Los arts. 1406 y 1407 otorgan a cada uno de los cónyuges (no a los herederos) el derecho de atribución o adjudicación preferente en relación con una serie de bienes gananciales, aunque no quepan en su lote respectivo, y por tanto, generen las correspondientes compensaciones en metálico.

Dispone el art. 1406 que "Cada cónyuge tendrá derecho a que se incluyan con preferencia en su haber, hasta donde éste alcance:

  1. Los bienes de uso personal no incluidos en el número 7 del art. 1346.
  2. La explotación económica que gestione efectivamente.
  3. El local donde hubiese venido ejerciendo su profesión.
  4. En caso de muerte del otro cónyuge, la vivienda donde tuviese la residencia habitual".

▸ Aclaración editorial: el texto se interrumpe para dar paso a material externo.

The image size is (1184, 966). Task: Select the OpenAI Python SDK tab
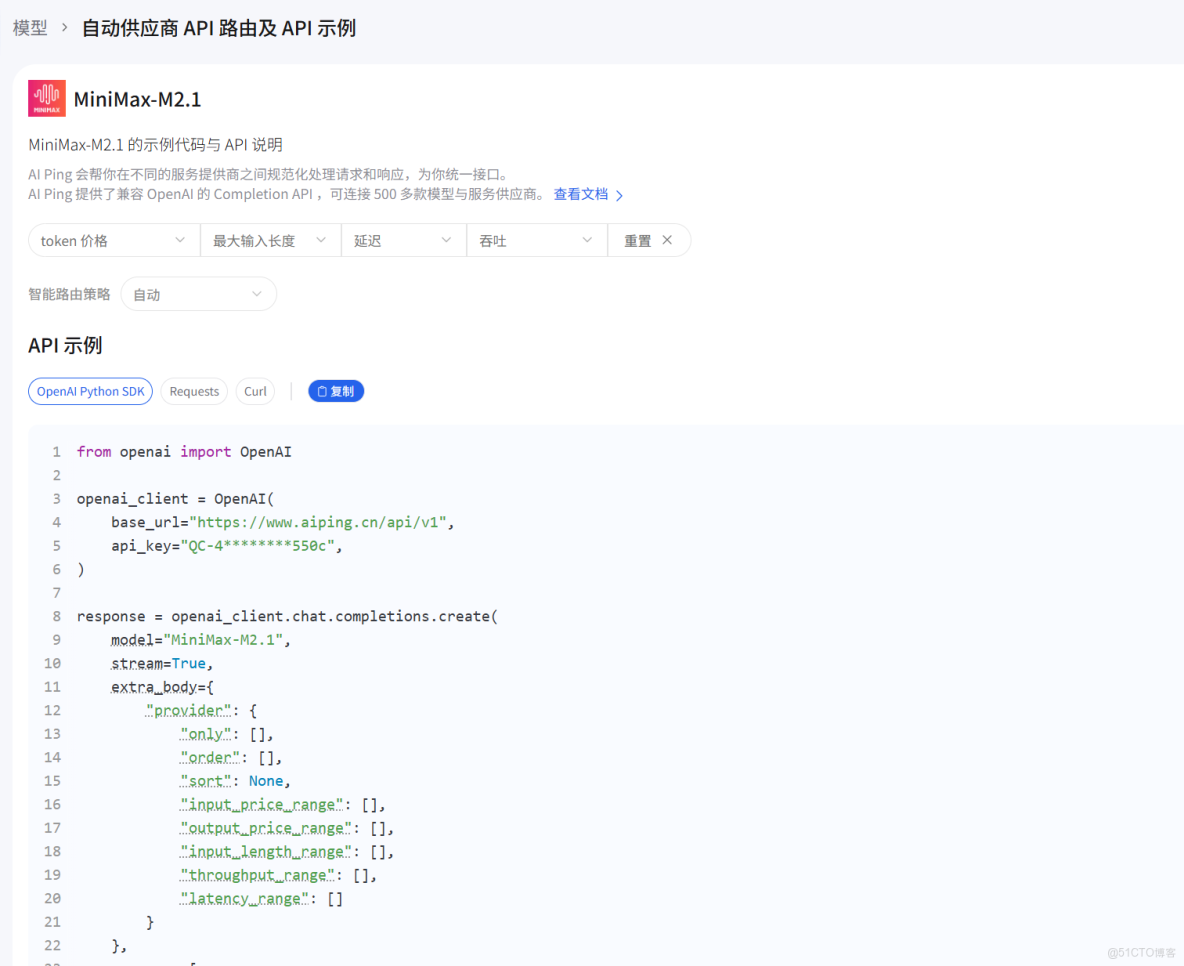tap(90, 391)
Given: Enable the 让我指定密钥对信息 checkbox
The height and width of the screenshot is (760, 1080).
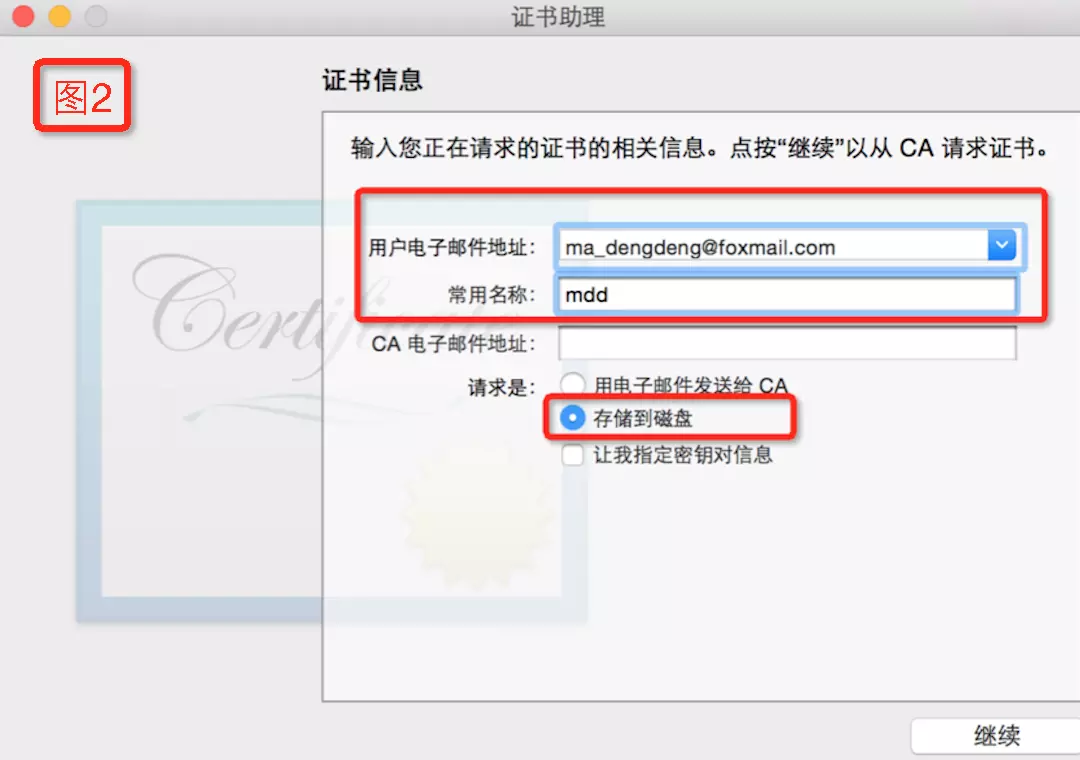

Sin embargo, el art. 1407 establece que "En los casos de los números 3 y 4 del artículo anterior podrá el cónyuge pedir, a su elección, que se le atribuyan los bienes en propiedad o que se constituya sobre ellos a su favor un derecho de uso o habitación. Si el valor de los bienes o el derecho superara al del haber del cónyuge adjudicatario, deberá éste abonar la diferencia en dinero".

En cambio, respecto de los bienes de uso personal y de las explotaciones económicas propias, el ejercicio efectivo de la adjudicación preferente al cónyuge solo resulta posible si la valoración de tales bienes cabe dentro de su haber, pues el cónyuge no podrá imponer la compensación en metálico.